Action item.
The answer should be the exact lines from the line containing "Viewport: 372px width, 825px height." through the last line of the material below, with no pictures.

Supplied data.
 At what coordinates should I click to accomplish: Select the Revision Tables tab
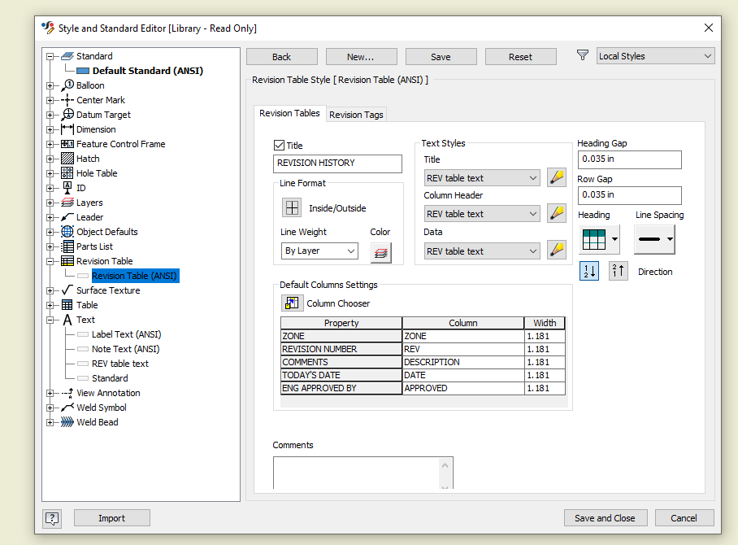tap(289, 114)
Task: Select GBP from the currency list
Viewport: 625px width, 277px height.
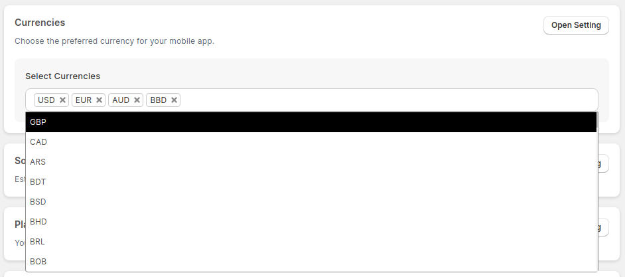Action: pyautogui.click(x=311, y=122)
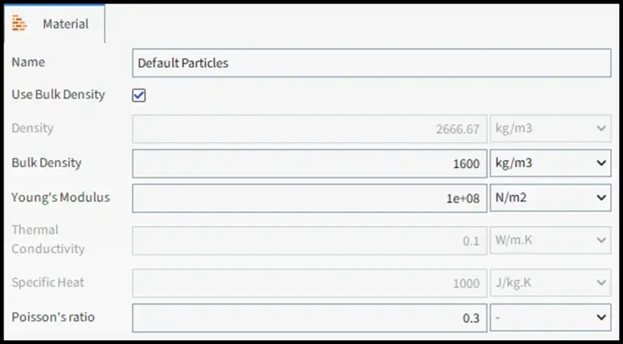Screen dimensions: 623x344
Task: Open the Young's Modulus N/m2 unit dropdown
Action: point(550,198)
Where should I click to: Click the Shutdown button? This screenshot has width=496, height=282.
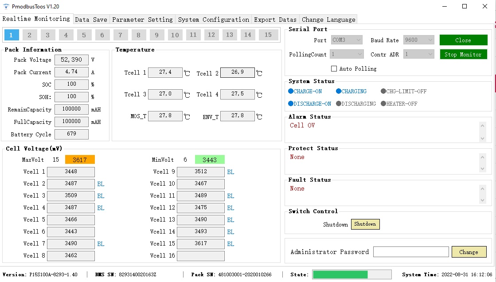pyautogui.click(x=365, y=224)
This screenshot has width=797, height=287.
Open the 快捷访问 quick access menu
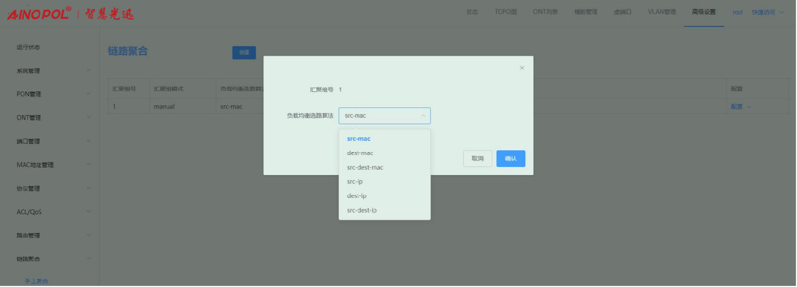(767, 12)
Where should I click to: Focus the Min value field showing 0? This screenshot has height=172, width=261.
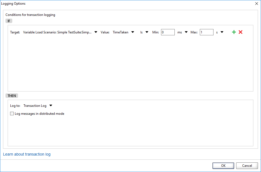pyautogui.click(x=168, y=32)
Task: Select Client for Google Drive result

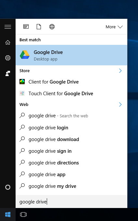Action: 71,82
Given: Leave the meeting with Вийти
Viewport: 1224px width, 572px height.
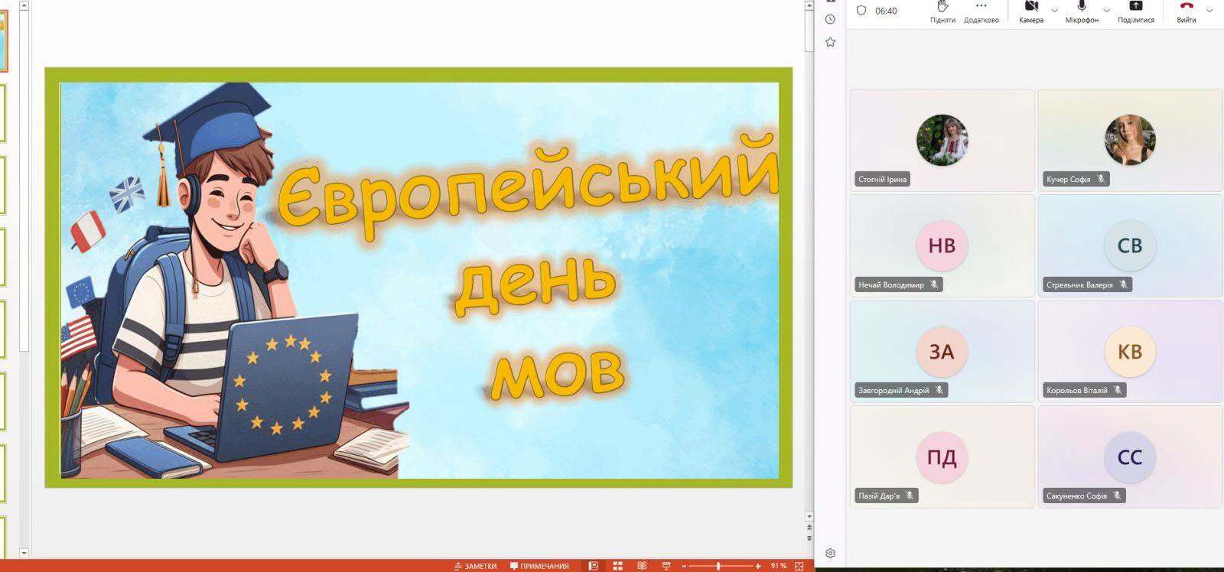Looking at the screenshot, I should click(1187, 11).
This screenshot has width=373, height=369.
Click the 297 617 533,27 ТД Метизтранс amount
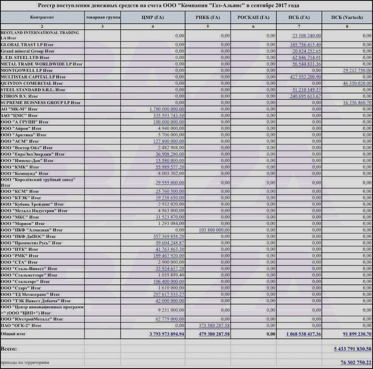pyautogui.click(x=169, y=294)
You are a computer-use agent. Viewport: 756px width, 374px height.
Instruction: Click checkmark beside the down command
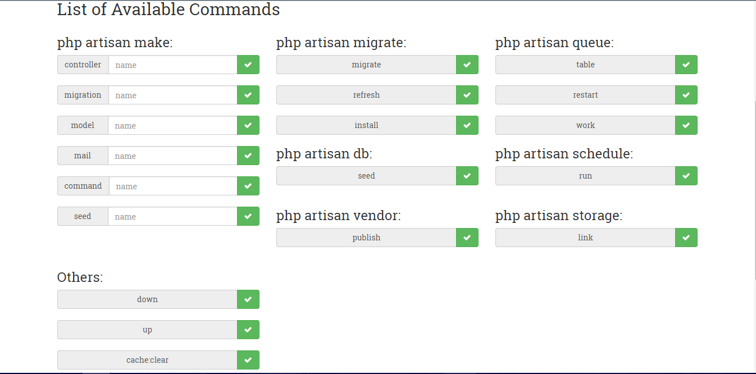tap(248, 299)
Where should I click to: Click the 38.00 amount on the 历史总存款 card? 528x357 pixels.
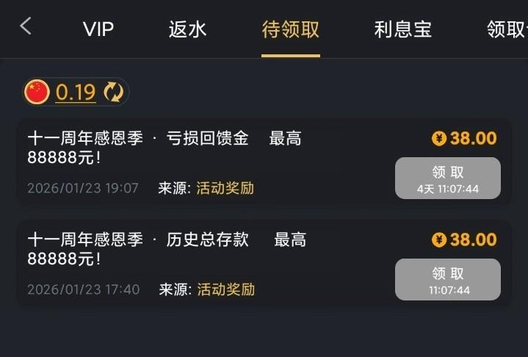coord(473,239)
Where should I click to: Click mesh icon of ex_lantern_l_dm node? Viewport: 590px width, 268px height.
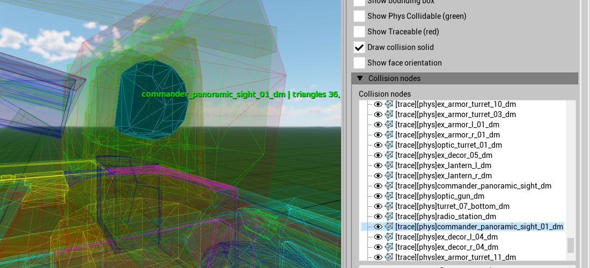pyautogui.click(x=389, y=165)
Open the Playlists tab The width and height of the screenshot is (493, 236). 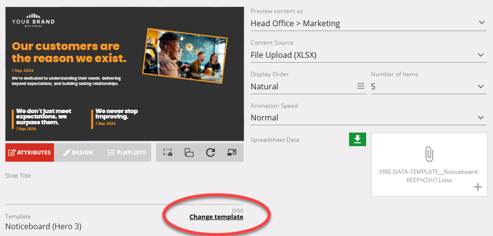tap(126, 152)
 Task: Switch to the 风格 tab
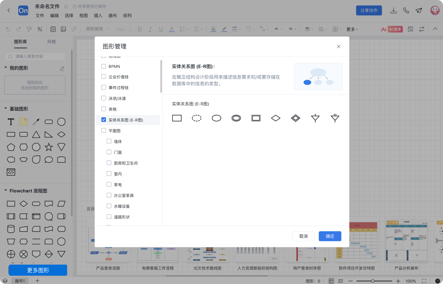pyautogui.click(x=51, y=42)
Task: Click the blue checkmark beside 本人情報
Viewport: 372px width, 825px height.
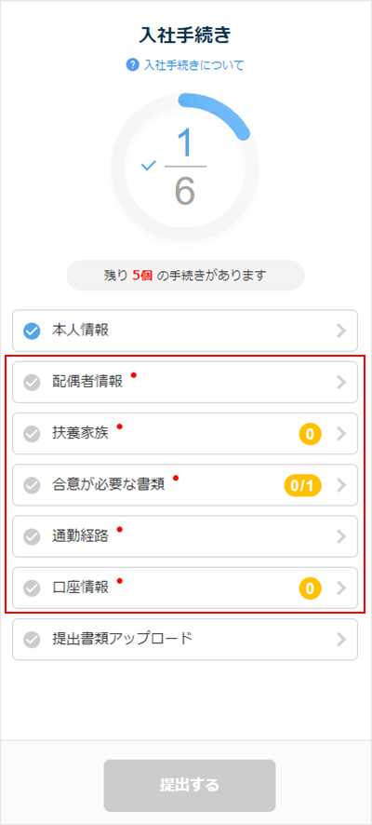Action: point(32,331)
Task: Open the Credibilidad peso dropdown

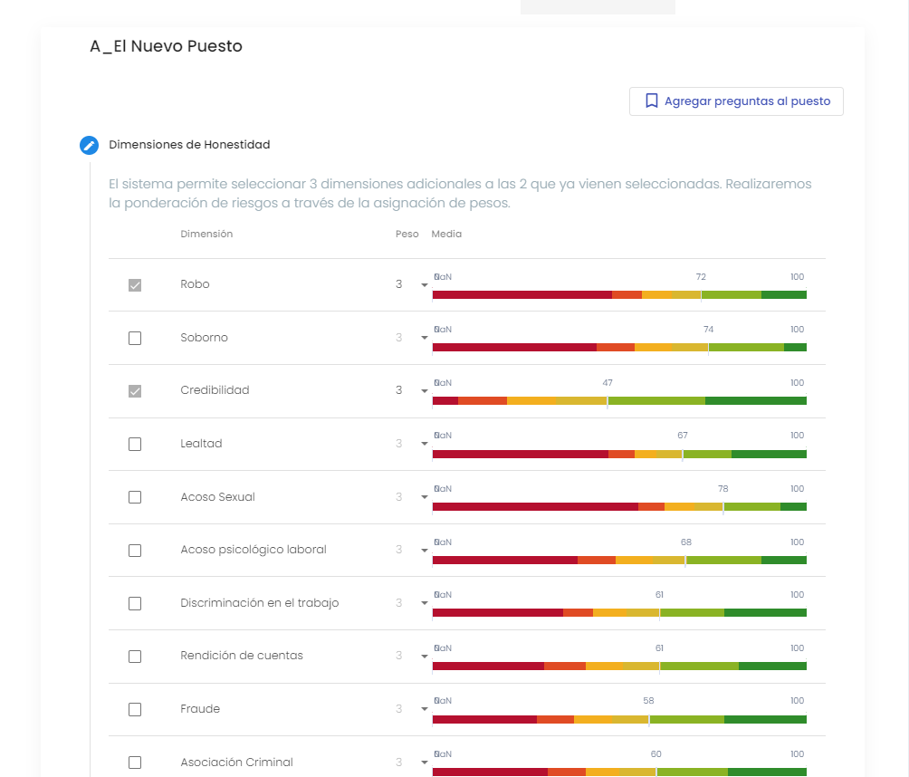Action: (424, 391)
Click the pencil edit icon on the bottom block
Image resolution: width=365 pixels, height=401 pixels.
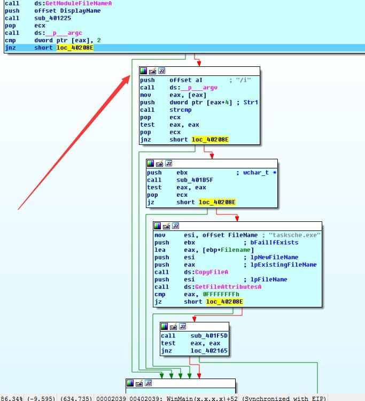139,383
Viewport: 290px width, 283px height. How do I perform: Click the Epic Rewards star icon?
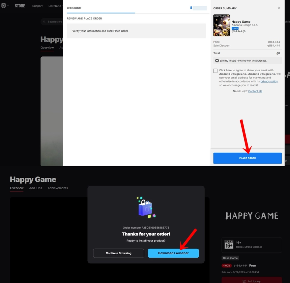click(217, 61)
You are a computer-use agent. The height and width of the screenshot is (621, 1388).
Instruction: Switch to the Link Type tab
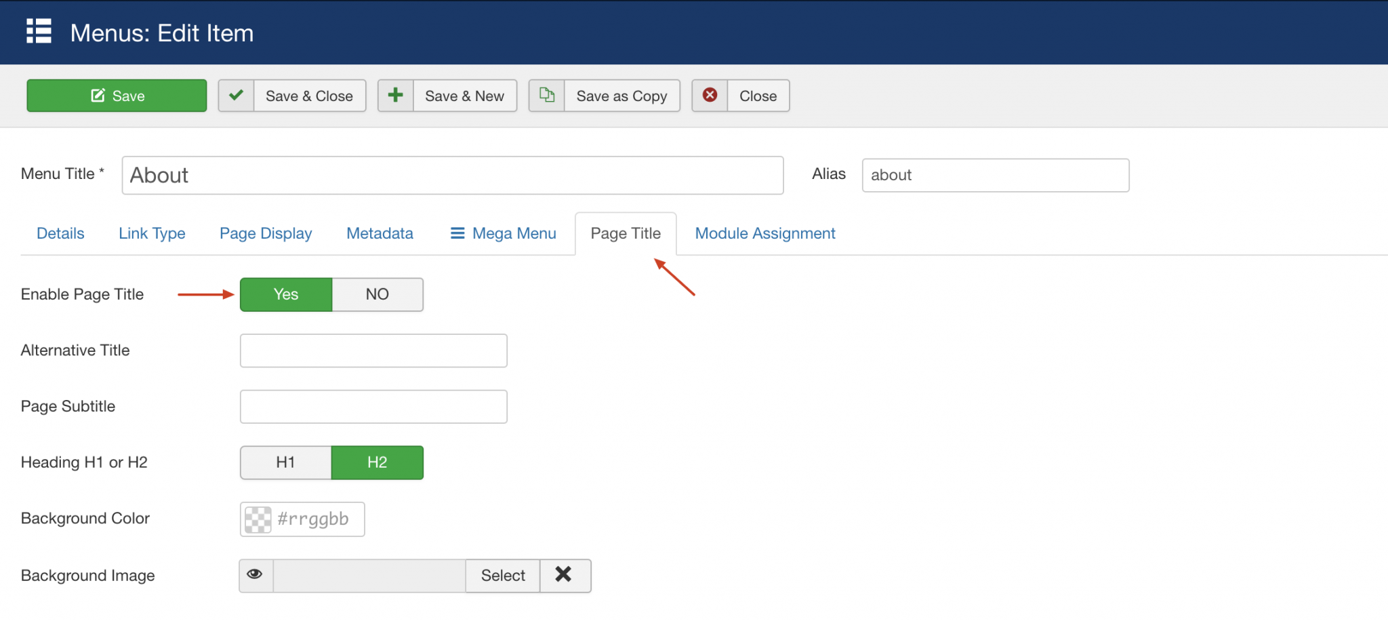coord(152,233)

Solution to this exercise.
Viewport: 372px width, 825px height.
Action: point(32,331)
Task: Open the Credibilidad peso dropdown

Action: (424, 391)
Click the pencil edit icon on the bottom block
Image resolution: width=365 pixels, height=401 pixels.
139,383
Viewport: 290px width, 283px height. How do I perform: Click the Epic Rewards star icon?
click(217, 61)
You are a computer-use agent. The height and width of the screenshot is (621, 1388).
Instruction: Switch to the Link Type tab
coord(152,233)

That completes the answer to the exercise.